‘It’s a bit difficult sitting down here,’ he said. ‘If you want to get rid of me, you’re the one who’ll have to go.’
‘Oh Lee, I don’t want to get rid of you. I don’t want to get rid of anyone. We all have to get on, living in this place the way we are, for God knows how long.’
‘Yes,’ he said. ‘This place, Hell. It seems like Hell sometimes. Now for instance.’
I don’t know why I was talking the way I was. It was all happening too unexpectedly. It was a conversation I wasn’t ready for. I guess I like to be in control of things, and Lee had forced this on me at a time and a place that he’d chosen. I wished Corrie were there, so I could go and talk to her about it. Lee was so intense he scared me, but at the same time I felt something strong when he was around – I just didn’t know what it was. I was always very conscious when I was near him. My skin felt hotter, I’d be watching him out of the corner of my eye, directing my comments at him, noticing his reactions, listening more for his words than for anyone else’s.
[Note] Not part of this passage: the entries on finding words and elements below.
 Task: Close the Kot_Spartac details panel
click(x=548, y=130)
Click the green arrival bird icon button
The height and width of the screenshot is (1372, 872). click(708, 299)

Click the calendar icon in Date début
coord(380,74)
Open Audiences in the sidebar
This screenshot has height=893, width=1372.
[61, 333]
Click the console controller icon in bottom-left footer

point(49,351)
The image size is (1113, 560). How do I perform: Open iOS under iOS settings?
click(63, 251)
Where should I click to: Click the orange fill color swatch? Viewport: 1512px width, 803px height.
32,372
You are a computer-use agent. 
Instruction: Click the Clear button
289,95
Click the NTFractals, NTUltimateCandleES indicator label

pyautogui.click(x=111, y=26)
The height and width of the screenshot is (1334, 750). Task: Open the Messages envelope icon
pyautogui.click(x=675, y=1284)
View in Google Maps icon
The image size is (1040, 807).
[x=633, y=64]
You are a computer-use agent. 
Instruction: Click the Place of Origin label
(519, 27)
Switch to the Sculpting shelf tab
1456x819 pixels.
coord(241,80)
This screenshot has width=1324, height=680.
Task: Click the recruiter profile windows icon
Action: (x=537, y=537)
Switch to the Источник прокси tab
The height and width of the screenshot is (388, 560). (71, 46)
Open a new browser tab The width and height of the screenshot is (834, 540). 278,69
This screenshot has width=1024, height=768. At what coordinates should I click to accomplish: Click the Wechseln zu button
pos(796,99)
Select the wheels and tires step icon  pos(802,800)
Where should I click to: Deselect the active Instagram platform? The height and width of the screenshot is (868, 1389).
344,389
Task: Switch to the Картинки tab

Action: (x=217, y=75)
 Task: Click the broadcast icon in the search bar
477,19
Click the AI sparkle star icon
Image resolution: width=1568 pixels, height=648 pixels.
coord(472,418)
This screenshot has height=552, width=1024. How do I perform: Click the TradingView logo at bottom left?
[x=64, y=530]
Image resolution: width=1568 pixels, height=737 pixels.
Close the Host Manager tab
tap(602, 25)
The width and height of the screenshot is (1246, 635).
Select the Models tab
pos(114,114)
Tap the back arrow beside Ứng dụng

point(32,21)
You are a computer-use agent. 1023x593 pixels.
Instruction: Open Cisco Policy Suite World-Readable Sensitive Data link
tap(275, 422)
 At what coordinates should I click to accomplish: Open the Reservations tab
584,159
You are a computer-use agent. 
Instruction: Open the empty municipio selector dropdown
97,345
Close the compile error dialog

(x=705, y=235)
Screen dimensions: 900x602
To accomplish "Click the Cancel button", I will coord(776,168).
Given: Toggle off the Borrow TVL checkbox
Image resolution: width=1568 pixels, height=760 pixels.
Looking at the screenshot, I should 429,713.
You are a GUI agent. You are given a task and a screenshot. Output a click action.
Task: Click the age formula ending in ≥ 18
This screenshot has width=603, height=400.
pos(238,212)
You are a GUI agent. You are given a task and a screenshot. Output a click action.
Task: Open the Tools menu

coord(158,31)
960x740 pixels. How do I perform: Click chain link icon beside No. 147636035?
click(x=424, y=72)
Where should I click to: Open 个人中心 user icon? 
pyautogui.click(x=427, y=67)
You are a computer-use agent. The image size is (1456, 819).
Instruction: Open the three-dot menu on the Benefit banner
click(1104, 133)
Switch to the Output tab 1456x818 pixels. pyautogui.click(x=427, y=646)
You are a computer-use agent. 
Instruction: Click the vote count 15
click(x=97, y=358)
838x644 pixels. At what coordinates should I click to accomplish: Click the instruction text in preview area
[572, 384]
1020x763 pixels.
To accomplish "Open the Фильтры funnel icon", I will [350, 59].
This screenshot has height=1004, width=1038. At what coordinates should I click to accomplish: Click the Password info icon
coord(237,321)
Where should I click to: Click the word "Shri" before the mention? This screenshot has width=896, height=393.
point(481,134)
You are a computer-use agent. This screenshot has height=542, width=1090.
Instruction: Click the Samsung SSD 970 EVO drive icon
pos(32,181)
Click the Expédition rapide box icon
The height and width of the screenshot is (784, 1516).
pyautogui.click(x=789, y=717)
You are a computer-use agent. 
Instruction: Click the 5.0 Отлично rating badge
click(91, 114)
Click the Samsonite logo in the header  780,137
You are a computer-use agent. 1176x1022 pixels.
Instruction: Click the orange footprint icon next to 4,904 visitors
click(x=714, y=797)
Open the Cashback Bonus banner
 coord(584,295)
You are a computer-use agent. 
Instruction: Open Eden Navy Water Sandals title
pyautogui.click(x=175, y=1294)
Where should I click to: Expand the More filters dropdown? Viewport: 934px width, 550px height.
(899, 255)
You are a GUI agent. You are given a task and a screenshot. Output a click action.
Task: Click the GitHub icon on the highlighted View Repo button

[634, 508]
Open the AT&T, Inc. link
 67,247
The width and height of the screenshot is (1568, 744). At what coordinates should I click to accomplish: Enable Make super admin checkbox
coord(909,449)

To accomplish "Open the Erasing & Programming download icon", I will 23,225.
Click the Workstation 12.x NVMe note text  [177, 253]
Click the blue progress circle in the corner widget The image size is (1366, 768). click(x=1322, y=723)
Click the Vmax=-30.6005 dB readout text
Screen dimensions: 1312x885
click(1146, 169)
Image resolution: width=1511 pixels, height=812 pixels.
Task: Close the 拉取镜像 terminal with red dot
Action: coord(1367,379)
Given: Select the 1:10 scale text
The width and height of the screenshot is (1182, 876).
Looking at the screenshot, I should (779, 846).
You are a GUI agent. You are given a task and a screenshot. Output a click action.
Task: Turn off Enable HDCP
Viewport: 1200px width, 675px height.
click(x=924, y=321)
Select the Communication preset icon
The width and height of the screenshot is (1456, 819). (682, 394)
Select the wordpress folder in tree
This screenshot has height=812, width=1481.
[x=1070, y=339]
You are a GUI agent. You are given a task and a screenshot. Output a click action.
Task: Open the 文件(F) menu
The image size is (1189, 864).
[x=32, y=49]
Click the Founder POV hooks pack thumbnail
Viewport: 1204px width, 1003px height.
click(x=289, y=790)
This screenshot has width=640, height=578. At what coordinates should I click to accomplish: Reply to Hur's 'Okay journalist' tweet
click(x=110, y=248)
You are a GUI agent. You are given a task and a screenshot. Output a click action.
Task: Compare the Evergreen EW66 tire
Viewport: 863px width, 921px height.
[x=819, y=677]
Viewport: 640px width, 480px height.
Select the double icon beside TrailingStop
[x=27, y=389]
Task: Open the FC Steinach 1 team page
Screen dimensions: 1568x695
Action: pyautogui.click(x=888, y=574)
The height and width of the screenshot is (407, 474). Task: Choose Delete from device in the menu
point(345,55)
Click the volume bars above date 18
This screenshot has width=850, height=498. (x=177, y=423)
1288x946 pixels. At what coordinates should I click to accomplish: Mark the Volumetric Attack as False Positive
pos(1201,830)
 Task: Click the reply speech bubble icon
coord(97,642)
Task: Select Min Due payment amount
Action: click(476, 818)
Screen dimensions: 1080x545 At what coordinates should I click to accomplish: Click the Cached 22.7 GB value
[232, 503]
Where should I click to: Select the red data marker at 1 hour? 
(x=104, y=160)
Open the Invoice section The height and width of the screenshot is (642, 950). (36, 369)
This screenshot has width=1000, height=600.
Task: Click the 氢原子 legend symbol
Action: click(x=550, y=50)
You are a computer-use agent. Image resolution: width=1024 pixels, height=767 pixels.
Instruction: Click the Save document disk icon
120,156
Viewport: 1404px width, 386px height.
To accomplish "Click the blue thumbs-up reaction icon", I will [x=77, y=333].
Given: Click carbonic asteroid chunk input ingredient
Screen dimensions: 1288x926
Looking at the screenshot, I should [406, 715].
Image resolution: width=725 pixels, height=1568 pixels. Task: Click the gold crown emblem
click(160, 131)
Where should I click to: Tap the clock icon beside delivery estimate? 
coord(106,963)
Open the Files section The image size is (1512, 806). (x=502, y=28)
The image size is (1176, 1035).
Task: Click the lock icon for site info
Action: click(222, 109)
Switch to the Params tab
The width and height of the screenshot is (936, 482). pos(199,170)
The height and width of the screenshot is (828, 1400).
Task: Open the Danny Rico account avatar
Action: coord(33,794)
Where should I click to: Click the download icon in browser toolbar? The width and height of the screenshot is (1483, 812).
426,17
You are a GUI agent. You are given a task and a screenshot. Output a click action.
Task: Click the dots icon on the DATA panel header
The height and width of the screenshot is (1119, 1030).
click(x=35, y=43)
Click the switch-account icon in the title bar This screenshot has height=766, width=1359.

If he expressed an opinion I’d think about it more carefully, give it more weight than I would, say, Kevin’s or Chris’s. I used to think about him a lot in my sleeping bag at nights, and because I’d be thinking about him as I drifted into sleep I tended to dream about him. It got so that – this sounds stupid but it’s true – I associated him with my sleeping bag. When I looked at one I’d think of the other. That doesn’t necessarily mean I wanted him in my sleeping bag, but they had started to go together in my mind. I nearly smiled as I sat there, thinking about that, and wondering how he’d look if he could suddenly read my thoughts.
‘Do you still think about Steve a lot?’ he asked.
‘No, not Steve. Oh I mean I think about him in the same way I think about a lot of people, wondering if they’re all right and hoping they are, but I don’t think about him in the way you mean.’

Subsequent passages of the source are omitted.